Exploring and Developing a Pre-Model Safeguard with Draft Models
Hongyu Cai (Purdue University), Arjun Arunasalam (Florida International University), Yiming Liang (Purdue University), Antonio Bianchi (Purdue University), Z. Berkay Celik (Purdue University)
Security & Privacy
Abstract
Large Language Model (LLM) providers have implemented alignment techniques to ensure that LLMs adhere to human values. Despite these efforts, such alignment methods remain vulnerable to jailbreak attacks, which aim to elicit unaligned responses from LLMs. To mitigate this, pre-model and post-model guards are employed. Pre-model guards audit the safety of prompts before invoking the target model. However, relying solely on the prompt often leads to high false-negative rates (i.e., jailbreak attacks are undetected). Post-model guards address this issue by auditing both the user prompt and the target model’s response.
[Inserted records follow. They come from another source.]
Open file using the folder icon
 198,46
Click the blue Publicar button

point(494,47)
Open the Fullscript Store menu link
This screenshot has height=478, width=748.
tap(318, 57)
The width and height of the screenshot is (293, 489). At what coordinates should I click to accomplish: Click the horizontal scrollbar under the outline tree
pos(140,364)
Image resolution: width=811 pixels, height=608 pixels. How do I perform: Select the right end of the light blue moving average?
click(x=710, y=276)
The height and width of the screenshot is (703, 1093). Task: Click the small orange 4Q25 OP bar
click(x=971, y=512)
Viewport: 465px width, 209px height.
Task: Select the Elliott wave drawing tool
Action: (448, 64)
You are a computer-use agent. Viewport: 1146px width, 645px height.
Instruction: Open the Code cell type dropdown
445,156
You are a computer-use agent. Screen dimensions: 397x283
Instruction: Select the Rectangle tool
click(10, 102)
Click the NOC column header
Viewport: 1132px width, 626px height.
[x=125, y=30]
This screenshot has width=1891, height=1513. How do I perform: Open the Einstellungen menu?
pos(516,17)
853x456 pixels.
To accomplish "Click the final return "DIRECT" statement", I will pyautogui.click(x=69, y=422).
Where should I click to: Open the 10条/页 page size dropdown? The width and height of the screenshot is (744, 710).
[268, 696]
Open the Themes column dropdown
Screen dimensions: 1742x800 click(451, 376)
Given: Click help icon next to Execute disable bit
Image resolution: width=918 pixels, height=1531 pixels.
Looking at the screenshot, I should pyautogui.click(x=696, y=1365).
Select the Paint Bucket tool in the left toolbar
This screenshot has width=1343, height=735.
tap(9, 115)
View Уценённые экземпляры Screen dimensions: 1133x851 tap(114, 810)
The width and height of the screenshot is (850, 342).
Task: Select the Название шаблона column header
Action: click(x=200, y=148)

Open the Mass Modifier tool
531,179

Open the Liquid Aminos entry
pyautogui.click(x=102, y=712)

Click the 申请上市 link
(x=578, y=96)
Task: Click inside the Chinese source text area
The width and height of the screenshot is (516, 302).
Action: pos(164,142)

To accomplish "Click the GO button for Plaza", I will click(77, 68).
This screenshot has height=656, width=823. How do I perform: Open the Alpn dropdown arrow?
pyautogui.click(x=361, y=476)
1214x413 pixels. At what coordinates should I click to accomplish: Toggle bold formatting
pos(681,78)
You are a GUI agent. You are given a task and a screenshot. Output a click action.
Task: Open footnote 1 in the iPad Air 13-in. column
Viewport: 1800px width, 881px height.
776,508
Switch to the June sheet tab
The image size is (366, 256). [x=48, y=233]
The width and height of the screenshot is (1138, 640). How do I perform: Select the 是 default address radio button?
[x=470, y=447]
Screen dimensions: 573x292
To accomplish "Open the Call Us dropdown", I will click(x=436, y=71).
However, they incur a high computational cost, including increased token usage and processing time, as they operate after target model inference. In this paper, we introduce a safeguard design that leverages the transferability of jailbreak attacks to enforce prompt safety before target model inference. We first conduct a systematic study of jailbreak transferability, particularly from LLMs to small language models (SLMs). We extensively evaluate transferability using three representative jailbreak generation systems, six SLMs, and three LLMs. Through these experiments, we identify key factors influencing transferability. Building on these insights, we observe that responses from smaller draft models reflect the safety implications of those from large target models, i.e., given a jailbreak prompt constructed for an LLM, another SLM is likely to be triggered to generate an unaligned response. Based on this observation, our safeguard design leverages speculative inference with SLMs to generate a set of draft responses. It then inputs the original prompt and these drafts into existing guards to predict their safety. We demonstrate that this design reduces the false negative rate of pre-model guards and offers a low prompt-to-response time alternative to post-model guards. Compared to pre-model guards, our safeguard design reduces false negative rate of jailbreak prompts by an average of 32.4% (σ = 32.92%). Relative to post-model guards, our safeguard design reduces false negative rate by an average of 17.38% (σ = 44.65%) and reduces prompt-to-response time by 97.07% (Llama-3-70B-Instruct-AWQ). For benign prompts, our safeguard design achieves the same accuracy of benign prompts of 98% with both pre- and post-guards with a minimal latency increase of 0.59%. Notice: This paper contains examples of harmful language.